C is for Community

‘Community’ is another word I use a lot. I talk about ‘community contexts‘, for example, and ‘belonging to a community’. I don’t, I think, use it in any very technical way. In fact, the reverse: I assume that everyone knows what a community is and that I therefore don’t need to explain anything about the general concept. Instead, I focus on exploring specific examples from real communities (as opposed to generalising about them too much – not that I can always avoid it).

It’s possible, though, that this tends to elide or disguise the differences between different communities and different forms of community. People form communities around all kinds of things, some more central to their identities and ways of life than others: religious belief and practice, locality, sexuality, disability, culture, ethnicity, employment, looking at pictures of cats that look like Hitler. For example, if you’re a professional folk musician you might belong to a specific folk music group or community, or to the folk music community in general, and your experience of those communities will be different to the experiences of folk music fans who also belong but don’t themselves play folk music, or who only play as amateurs. If you’re a lesbian you might belong to a specific group, in person or online, and you might consider yourself part of a worldwide community of lesbians, or LGBT people more broadly, but in some cases you might not participate in these communities in any visible way – choosing to be celibate or in the closet, for example. There could be invisible participation in a community, if you donate to a charity in secret or feel like you belong, although it’s obviously hard to say what this would look like. (Sorry!)

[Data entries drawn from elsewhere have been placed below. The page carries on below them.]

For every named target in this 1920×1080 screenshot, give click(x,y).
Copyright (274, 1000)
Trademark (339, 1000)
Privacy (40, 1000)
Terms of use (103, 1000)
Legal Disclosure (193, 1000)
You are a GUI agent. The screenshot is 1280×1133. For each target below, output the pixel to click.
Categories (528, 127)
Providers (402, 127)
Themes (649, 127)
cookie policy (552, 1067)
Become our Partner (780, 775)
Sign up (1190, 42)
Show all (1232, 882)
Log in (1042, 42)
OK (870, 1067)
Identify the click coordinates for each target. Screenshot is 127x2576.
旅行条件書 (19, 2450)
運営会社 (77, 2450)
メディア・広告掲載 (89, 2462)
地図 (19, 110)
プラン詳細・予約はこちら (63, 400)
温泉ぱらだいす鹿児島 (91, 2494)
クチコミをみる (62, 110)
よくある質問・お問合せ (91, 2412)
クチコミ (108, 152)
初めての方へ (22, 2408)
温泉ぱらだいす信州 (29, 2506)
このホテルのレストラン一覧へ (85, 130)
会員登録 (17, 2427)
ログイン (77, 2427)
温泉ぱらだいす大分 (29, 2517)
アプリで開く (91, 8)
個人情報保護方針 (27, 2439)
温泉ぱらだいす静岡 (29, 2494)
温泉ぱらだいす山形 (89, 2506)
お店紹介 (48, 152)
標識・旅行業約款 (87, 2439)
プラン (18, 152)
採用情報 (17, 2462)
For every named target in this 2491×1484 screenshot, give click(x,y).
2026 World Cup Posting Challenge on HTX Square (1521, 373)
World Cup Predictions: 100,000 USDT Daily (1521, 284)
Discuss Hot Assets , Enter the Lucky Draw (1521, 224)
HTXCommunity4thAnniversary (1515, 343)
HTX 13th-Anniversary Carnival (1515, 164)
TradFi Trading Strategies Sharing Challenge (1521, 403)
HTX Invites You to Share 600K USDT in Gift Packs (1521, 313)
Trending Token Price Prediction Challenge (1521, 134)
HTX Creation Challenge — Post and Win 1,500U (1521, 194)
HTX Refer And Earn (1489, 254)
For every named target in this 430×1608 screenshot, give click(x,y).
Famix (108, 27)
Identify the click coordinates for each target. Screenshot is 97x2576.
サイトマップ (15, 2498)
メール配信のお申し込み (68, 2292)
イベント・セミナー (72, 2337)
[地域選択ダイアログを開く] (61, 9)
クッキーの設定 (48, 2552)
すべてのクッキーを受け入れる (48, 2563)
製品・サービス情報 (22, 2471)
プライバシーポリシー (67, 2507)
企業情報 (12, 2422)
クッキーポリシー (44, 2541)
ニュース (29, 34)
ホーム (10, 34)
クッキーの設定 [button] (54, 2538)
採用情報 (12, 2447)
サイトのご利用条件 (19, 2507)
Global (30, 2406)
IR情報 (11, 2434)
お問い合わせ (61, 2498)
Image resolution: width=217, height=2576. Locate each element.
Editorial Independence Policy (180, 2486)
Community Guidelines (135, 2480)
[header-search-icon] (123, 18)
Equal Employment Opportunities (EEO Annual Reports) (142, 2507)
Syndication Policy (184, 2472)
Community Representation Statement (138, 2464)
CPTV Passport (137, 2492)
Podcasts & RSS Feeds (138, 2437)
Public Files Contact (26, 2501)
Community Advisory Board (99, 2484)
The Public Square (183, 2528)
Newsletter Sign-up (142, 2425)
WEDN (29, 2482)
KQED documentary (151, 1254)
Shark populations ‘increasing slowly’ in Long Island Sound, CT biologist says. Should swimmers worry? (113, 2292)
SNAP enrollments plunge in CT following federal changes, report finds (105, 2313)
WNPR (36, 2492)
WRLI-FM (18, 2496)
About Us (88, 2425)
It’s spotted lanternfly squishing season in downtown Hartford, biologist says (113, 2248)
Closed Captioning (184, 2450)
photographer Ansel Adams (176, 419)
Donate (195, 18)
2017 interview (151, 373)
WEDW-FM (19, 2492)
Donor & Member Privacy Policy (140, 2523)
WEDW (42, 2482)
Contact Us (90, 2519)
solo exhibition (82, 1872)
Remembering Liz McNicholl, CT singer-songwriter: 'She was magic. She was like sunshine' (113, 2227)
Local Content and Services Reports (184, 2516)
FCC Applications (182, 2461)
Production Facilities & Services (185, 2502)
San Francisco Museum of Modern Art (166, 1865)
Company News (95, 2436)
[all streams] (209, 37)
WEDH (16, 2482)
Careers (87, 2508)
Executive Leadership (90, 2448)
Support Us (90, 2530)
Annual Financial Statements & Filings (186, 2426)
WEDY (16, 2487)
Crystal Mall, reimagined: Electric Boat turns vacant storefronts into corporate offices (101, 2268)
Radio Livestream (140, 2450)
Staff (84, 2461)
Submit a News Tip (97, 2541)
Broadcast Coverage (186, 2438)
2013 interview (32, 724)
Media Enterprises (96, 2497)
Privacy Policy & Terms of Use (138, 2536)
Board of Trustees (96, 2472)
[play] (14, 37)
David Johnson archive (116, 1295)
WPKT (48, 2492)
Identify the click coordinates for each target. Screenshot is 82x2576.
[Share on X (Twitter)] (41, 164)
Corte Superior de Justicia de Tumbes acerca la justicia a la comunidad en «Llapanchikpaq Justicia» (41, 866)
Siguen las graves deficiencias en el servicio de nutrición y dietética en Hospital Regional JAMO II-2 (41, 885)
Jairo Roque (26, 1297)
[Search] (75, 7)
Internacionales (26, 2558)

In some cases, it’s obvious that one person can belong to more than one community. Buddhist folk musicians who support Liverpool are not a category problem – although there are issues about the relationships between categories at times, such as if your religion and your hobbies (or, classically, sexuality) are thought to conflict, having both a religion and a hobby and thus belonging to two communities isn’t puzzling to anyone. In some categories, too, you can have multiple affiliations: you can be a fan of a TV show and collect souvenir pencil sharpeners. In others, though, there’s often a challenge: people who claim more than one religious identity are not so immediately comprehensible. You can’t tick multiple religion boxes in most survey questions about religion; you have to pick one.

Some of our attitude to this will depend on the community concerned. If you belong to more than one model railway building society, nobody usually minds unless they meet at the same time and you can’t attend both meetings. If you support two football clubs, you might get asked which one you prefer or ‘really’ support, and you might get into trouble when they play each other, but you might get away with it in they’re in completely different leagues. If you identify as bisexual, often understood as ‘being both straight and gay’, you’re likely to encounter stereotypes of being greedy, immature, unfaithful, and/or a liar. If you try and join two political parties – especially in a two party system! – you’re likely to be considered incoherent. The question about religion could be framed as: what kind of community is a religious community? Is it more like a model railway society or more like a political party? What does it mean when some people are members of more than one religious community and other people are, at the same time, claiming that to do this or do it properly is impossible?